Diam-diam aku merasa sudah berjodoh dengan lingkungan di Ar[t]my. Bukan dengan orang-orangnya. Tapi suasana sekitar. Mungkin karena aku sudah terbiasa dengan pengapnya Dian-Ratna, lalu dipindah ke Kontrakan yang cukup asri untuk melamun itu. Dan aku cukup puas mengakhiri masa-masa kuliahku di tempat ini. Betul kata Sastro sebelumnnya, “Suasana disini dijamin berbeda dengan Dian Ratna, Gan,” ucap dia. Sambil mata kami tertuju pada anak-anak kecil disini mandaulat jalan sedang bermain kembang api dan mercon putar. Ahh Kenangan pada malam ramadhan kemarin.

Benar-benar terasa berat langkahkan kaki meninggalkan Ar[t]my dan Semarang. Aku bawa setumpuk sisa barang yang tersisa untuk dibawa pulang.  Sudah jauh-jauh hari aku persiapkan. Hari itu (25/10/2012) sudah ku tekadkan bulat-bulat adalah hari-H eksekusi aku meninggalkan kota Lumpia ini untuk jangka waktu yang lama. Aku pergi tanpa pamit kepada para penghuni Ar[t]my. Biarkan mereka masih terlelap. Mereka tidak akan merasa kehilangan kepergianku. Hingga dalam jangka waktu yang agak lama nanti mereka baru membicarakan, bahwa aku sudah tidak pernah kelihatan lagi disitu. Biarkan.

Dadaku sesak ketika pertama kulewati mushola depan kontrakan. Aku rasa sudah tidak akan mendengar adzan lagi dari dari kakek tua bersuara serak kasar itu. Aku sudah tidak mendengar lagi lagu-lagu darinya. Lagu kesukaannya adalah “Syi’rian Sufi”, atau orang kampung biasa menyebutnya “Singiran”. Ini adalah lagu kreasi orang NU. Meskipun aku bukan pegiat budaya NU, tapi aku jadi nyaris hafal Singiran ini berkat kakek tua itu melantunkannya setiap kali sehabis adzan melalui Toa yang keras dan persis menghadap kontrakanku.
“ duh bolo konco, prio, wanitoouo.
Ojo mung ngaji syariat bloko.
Gur pinter dongeng tulis lan moco.
Tembe mburine bakal sengsoro , tembe mburine bakal sengsoro”

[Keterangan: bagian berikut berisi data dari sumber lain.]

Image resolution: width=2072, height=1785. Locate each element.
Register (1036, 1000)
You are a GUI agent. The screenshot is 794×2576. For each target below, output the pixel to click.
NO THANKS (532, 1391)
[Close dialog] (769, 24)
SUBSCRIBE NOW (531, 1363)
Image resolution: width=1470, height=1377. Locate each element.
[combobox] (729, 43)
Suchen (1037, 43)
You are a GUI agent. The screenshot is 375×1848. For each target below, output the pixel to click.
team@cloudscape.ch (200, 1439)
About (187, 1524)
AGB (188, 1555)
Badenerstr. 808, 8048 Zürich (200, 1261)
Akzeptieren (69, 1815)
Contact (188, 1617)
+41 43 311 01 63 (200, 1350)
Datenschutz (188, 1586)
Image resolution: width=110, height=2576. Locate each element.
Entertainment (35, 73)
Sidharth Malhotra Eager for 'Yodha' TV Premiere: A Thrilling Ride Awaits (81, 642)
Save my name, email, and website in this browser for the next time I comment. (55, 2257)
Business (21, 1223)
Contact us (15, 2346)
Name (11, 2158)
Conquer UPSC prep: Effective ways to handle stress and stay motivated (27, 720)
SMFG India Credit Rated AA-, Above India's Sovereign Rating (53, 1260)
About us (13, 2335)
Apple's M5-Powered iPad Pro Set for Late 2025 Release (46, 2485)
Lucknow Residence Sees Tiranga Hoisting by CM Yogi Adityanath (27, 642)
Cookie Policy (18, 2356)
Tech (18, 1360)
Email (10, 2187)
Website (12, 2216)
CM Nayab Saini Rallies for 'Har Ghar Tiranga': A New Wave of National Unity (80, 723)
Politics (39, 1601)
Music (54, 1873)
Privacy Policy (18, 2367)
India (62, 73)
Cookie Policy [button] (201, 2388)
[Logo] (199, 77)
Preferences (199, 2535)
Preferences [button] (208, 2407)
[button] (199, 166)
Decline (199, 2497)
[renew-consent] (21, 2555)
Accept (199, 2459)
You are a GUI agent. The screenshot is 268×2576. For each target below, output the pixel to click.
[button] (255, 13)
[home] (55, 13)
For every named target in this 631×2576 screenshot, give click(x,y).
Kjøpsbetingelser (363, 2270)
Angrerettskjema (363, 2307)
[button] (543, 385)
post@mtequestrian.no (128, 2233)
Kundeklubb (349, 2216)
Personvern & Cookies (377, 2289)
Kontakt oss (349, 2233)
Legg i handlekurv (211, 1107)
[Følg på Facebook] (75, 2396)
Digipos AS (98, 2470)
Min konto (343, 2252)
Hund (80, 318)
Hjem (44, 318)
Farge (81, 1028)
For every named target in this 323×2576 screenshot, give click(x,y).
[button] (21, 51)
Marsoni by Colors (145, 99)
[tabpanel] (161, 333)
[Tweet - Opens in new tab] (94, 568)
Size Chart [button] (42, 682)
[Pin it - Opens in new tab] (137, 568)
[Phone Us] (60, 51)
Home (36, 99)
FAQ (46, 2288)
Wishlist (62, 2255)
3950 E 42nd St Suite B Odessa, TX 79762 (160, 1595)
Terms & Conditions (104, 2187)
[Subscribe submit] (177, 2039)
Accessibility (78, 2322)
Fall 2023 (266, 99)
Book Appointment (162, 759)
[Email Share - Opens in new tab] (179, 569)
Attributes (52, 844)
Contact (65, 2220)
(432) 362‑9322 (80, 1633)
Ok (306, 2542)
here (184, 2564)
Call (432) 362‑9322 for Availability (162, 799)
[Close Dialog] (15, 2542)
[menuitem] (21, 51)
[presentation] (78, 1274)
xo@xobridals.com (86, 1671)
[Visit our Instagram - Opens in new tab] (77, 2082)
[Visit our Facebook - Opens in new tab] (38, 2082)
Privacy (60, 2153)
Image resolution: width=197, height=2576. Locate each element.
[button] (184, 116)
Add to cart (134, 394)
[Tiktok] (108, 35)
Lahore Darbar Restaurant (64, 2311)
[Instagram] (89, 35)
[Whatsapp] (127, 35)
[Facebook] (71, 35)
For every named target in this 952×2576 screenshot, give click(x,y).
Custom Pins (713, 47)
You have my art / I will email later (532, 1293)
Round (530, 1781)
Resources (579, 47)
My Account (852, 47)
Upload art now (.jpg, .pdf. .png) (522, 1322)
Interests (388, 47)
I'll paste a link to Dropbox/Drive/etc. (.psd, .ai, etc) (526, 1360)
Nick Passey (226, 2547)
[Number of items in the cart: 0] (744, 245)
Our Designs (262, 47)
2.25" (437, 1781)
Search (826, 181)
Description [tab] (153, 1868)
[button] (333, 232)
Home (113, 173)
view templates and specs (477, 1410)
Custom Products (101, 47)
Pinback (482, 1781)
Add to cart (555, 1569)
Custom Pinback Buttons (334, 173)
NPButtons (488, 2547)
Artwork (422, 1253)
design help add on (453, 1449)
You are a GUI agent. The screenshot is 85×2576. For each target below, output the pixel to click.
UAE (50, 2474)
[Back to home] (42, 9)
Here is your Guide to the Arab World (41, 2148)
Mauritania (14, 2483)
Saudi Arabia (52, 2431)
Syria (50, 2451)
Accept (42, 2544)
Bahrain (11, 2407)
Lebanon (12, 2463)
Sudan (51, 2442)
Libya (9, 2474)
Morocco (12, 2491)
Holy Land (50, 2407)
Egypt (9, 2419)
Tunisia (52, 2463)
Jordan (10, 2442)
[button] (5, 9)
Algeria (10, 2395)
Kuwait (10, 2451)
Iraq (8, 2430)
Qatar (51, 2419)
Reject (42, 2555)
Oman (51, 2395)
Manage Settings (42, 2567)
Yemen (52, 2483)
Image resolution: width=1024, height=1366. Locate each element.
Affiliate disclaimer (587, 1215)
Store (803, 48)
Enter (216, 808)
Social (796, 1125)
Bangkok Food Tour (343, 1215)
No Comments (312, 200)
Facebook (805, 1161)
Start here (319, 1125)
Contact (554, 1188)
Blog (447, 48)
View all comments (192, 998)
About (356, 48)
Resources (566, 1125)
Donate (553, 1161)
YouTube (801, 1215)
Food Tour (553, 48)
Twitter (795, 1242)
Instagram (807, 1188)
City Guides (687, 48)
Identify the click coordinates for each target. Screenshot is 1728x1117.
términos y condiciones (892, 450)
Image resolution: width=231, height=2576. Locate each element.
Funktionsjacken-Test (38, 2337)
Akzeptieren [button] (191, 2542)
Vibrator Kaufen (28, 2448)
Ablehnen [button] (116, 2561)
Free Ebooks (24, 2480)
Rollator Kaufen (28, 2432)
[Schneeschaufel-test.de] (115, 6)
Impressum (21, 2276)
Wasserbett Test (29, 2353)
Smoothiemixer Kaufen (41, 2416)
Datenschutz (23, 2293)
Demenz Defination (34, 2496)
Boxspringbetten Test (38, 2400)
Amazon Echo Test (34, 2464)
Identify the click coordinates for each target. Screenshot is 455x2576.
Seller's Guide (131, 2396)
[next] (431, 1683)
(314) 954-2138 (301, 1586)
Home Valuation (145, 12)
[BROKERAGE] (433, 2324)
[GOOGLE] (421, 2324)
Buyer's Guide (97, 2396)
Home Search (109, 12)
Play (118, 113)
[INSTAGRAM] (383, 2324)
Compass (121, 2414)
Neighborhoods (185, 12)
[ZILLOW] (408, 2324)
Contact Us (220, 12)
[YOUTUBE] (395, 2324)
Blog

“Akeh kang appal, quran hadiseeeie.
Seneng ngafirke marang liyane.
Kafire dhewek gak digaaAtekke
Yen esih kotor, ati akale. Yen esih kotor, ati akale”
Dan seterusnya, kurang lebih seperti itu kemudian ditutup dengan “Ya uhai lalju, diwal karomi, ya uhai lalju diwal karomi”
Ini adalah lagu kaum NU paling terkenal seJawa. Lagu ciptaan Gus Dur ini menjadi lagu-lagu pengantar sebelum Iqamah di setiap masjid seantero Jawa, apalagi di pantura seperti di Semarang ini. Lagu itu menjadi kenangan tersendiri bagiku. Syair ini pula yang kelak akan selalu mengingatkanku, akan kehidupanku ketika di Kalimasada ini.

Selanjutnya aku menoleh ke kanan, persis warung makan di samping kontrakan Ar[t]my. Sepagi ini warung itu masih tutup. Biasanya semakin ramai menjelang siang. Namanya warung mbak Kiss, namanya nyaris mirip dengan langgananku ketika di Setanjung yaitu warung makan Bu Kiss. Mba Kiss ini tentu lebih muda seumuran 30-an, agak cerewet tapi judes-judes manis. Kalau dipikir-pikir mirip artis Medina Kamil. Aku pernah ajak Aris makan siang disitu, dia ditanya sama mba Kiss ini. “Kui es teh e nek kurang manis tambahi gulo dewe,” kata dia. Aris nyletuk “Wis manis koq mba, koyo bakule,”.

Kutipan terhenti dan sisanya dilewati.